Content starts

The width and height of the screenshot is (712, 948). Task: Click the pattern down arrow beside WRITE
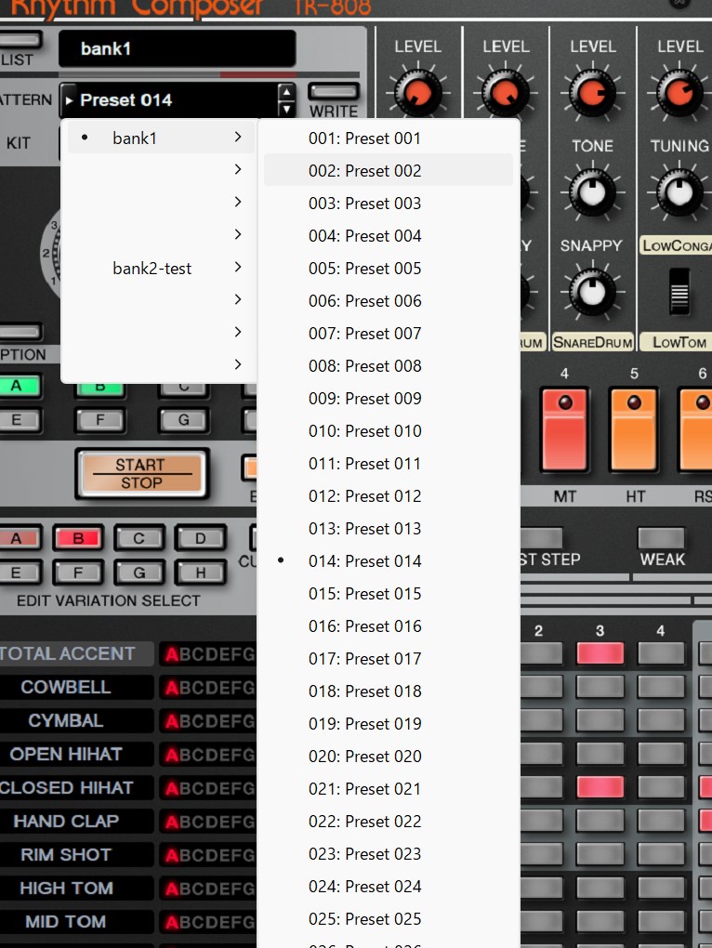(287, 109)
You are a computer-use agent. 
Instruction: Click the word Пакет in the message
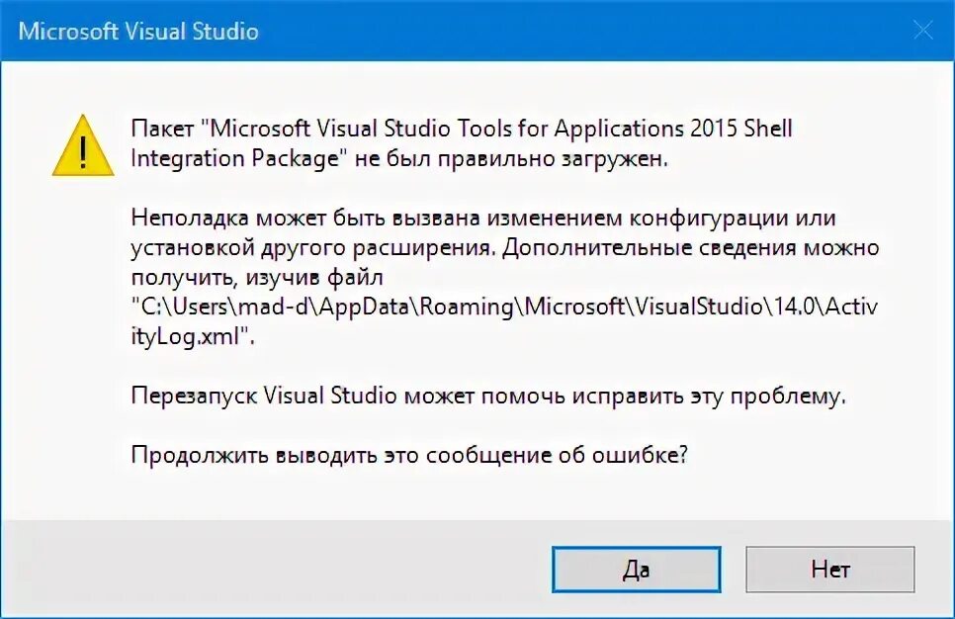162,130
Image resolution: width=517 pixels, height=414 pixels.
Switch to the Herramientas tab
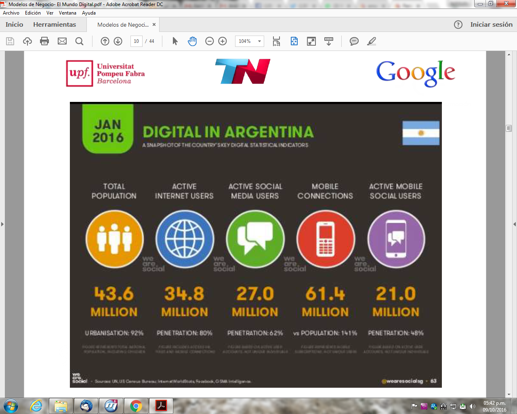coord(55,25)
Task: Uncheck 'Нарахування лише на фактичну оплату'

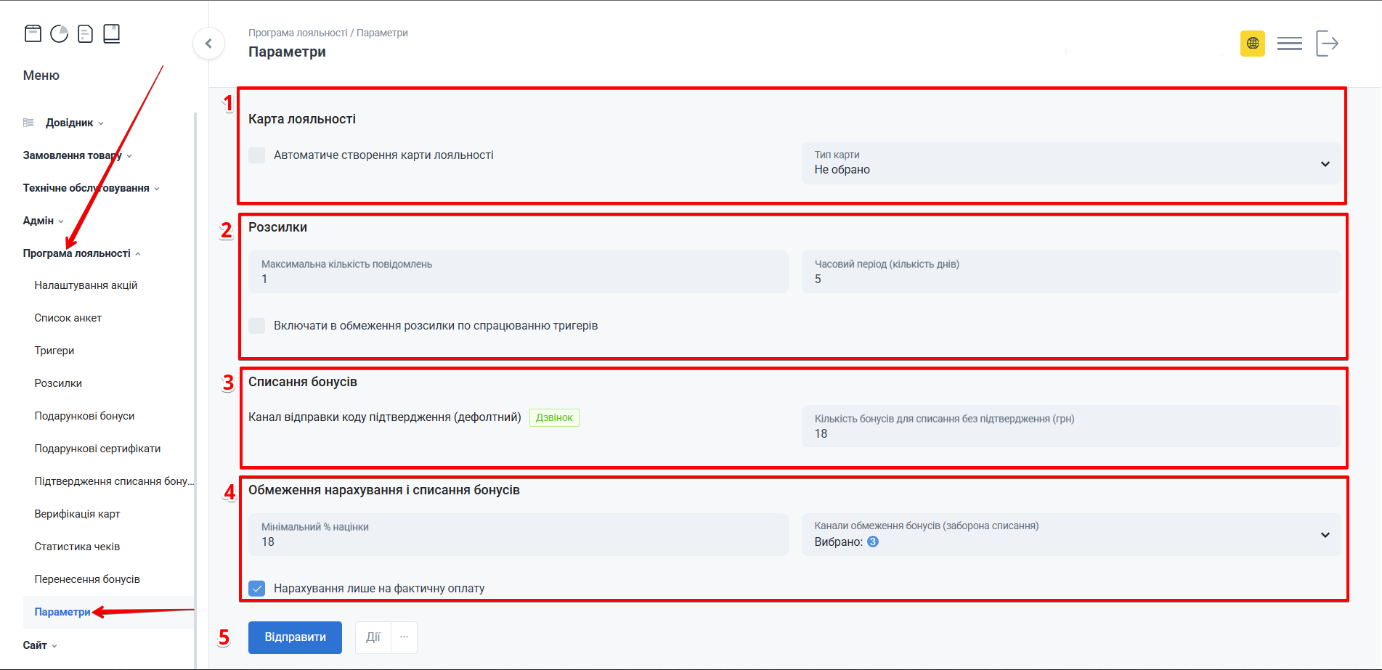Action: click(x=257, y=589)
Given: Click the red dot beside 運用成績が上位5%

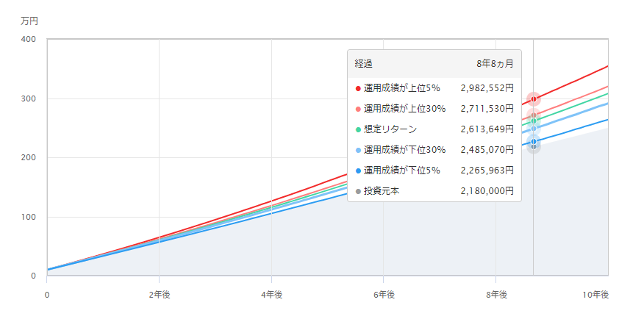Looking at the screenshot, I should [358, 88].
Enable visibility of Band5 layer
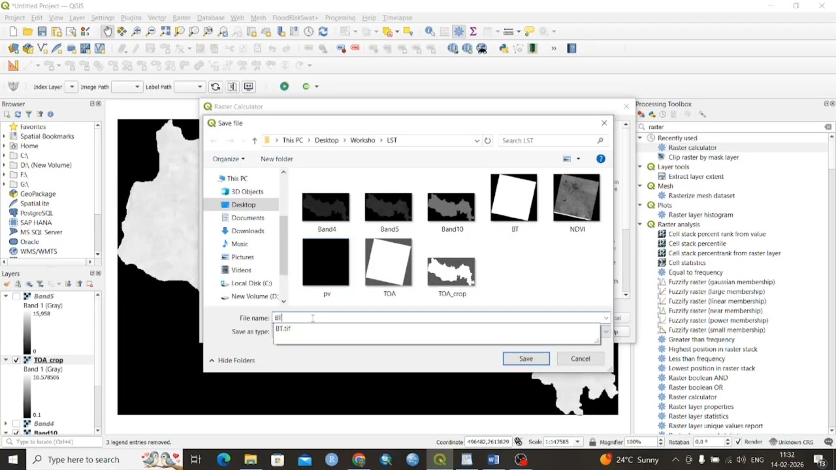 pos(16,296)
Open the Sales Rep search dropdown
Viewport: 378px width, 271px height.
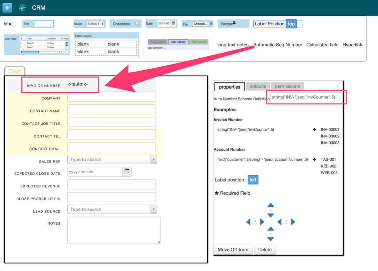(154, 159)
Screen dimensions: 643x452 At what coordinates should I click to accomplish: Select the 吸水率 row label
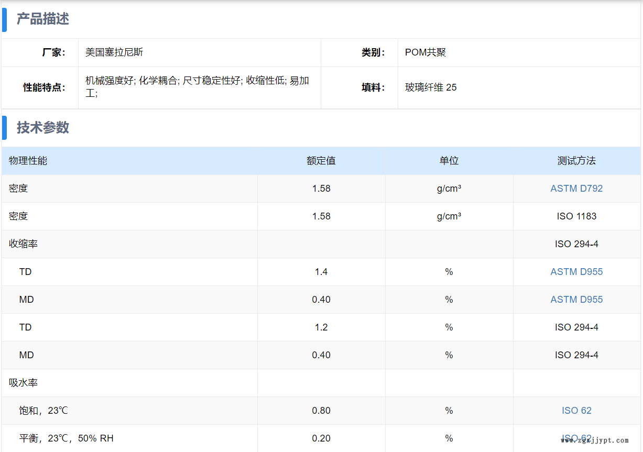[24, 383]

Content ends
Content starts

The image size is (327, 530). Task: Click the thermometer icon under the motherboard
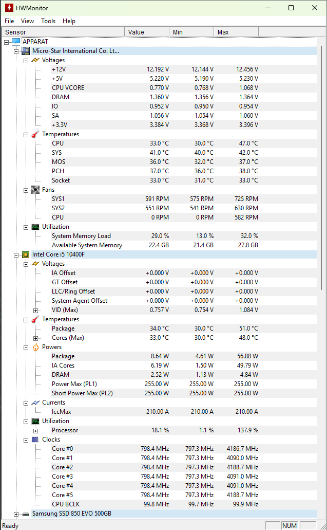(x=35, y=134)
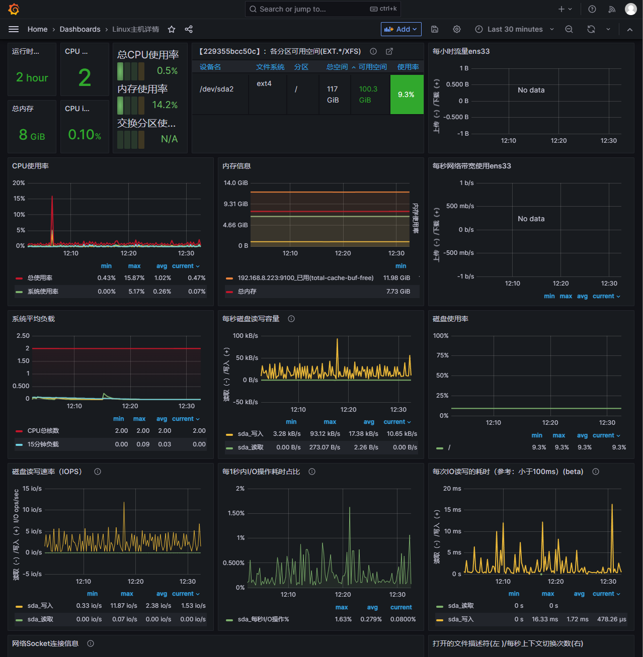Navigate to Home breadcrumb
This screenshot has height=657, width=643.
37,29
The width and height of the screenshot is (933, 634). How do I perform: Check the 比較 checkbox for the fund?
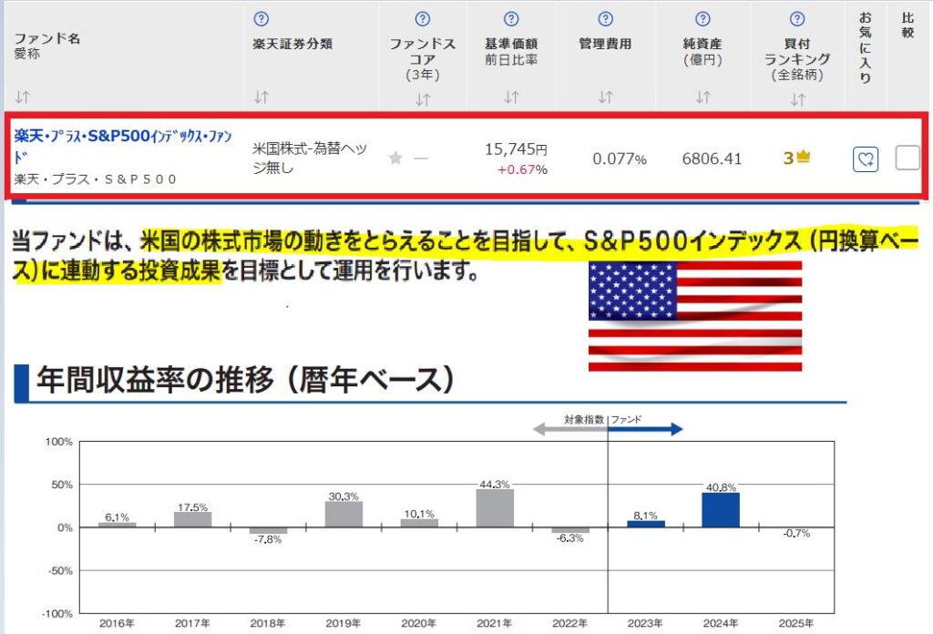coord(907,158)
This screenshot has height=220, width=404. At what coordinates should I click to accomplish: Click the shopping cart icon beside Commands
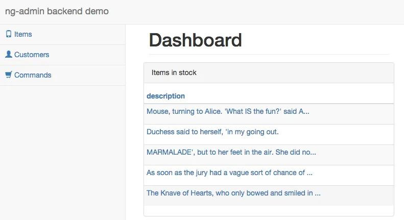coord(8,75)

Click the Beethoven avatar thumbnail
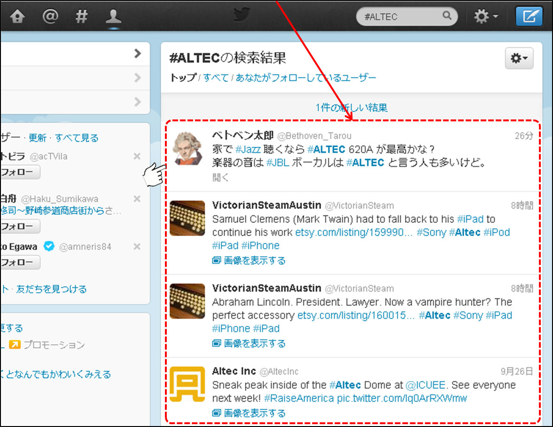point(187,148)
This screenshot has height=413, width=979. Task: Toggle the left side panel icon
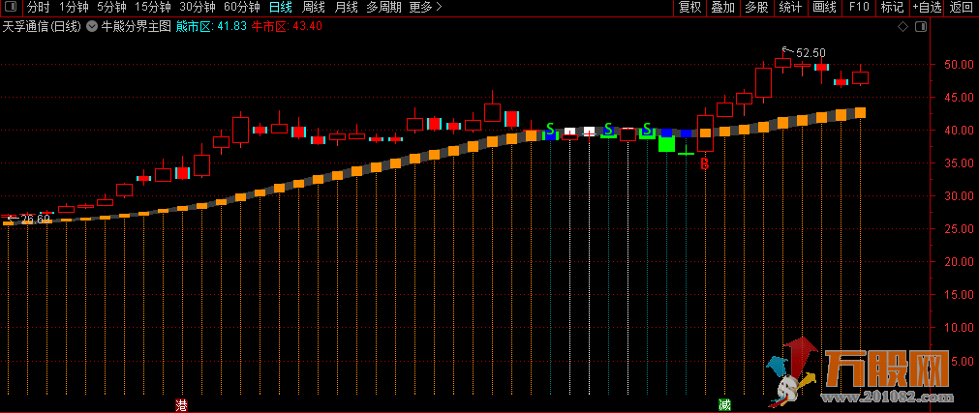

Content ends
Content starts

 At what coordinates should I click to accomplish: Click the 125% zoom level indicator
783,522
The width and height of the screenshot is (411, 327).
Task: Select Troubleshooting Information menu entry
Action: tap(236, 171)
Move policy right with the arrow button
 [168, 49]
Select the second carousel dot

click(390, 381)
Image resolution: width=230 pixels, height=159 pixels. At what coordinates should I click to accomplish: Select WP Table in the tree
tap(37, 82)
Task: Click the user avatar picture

Content ends

_EXERCISE DETAILS_. Within the material above, only the stretch from the line holding "Switch to the Herramientas tab" through the line holding "Open the Sales Rep search dropdown" is to be restated exactly. Pictures are dropped.

_REPLY_.
Switch to the Herramientas tab
coord(55,25)
Task: Uncheck 'Нарахування лише на фактичну оплату'

Action: click(x=257, y=589)
Given: Click the red dot beside 運用成績が上位5%

Looking at the screenshot, I should [358, 88].
Enable visibility of Band5 layer
 pos(16,296)
Open the Sales Rep search dropdown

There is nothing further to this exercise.